[Collection entries]
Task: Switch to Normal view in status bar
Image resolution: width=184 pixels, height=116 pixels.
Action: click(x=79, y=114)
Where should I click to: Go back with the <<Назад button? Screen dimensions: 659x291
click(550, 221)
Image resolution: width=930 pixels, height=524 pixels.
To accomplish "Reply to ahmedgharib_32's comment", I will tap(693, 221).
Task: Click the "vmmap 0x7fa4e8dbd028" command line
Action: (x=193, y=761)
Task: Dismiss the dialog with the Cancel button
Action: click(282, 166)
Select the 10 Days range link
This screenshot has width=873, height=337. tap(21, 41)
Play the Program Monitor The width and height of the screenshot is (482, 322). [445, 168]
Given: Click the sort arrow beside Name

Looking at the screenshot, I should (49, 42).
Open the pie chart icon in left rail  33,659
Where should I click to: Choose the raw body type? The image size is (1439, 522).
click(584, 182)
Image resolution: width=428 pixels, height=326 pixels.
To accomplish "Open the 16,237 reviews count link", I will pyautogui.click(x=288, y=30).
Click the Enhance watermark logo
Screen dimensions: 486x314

### Problem to solve:
The records above are to be reproduced exactly, with nothing left out.

### Answer to the problem:
Task: Switch to Normal view in status bar
Image resolution: width=184 pixels, height=116 pixels.
Action: click(x=79, y=114)
Where should I click to: Go back with the <<Назад button? Screen dimensions: 659x291
click(550, 221)
Image resolution: width=930 pixels, height=524 pixels.
To accomplish "Reply to ahmedgharib_32's comment", I will tap(693, 221).
Task: Click the "vmmap 0x7fa4e8dbd028" command line
Action: (x=193, y=761)
Task: Dismiss the dialog with the Cancel button
Action: click(282, 166)
Select the 10 Days range link
This screenshot has width=873, height=337. tap(21, 41)
Play the Program Monitor The width and height of the screenshot is (482, 322). [445, 168]
Given: Click the sort arrow beside Name

Looking at the screenshot, I should (49, 42).
Open the pie chart icon in left rail  33,659
Where should I click to: Choose the raw body type? The image size is (1439, 522).
click(584, 182)
Image resolution: width=428 pixels, height=326 pixels.
To accomplish "Open the 16,237 reviews count link", I will pyautogui.click(x=288, y=30).
Click the Enhance watermark logo
Screen dimensions: 486x314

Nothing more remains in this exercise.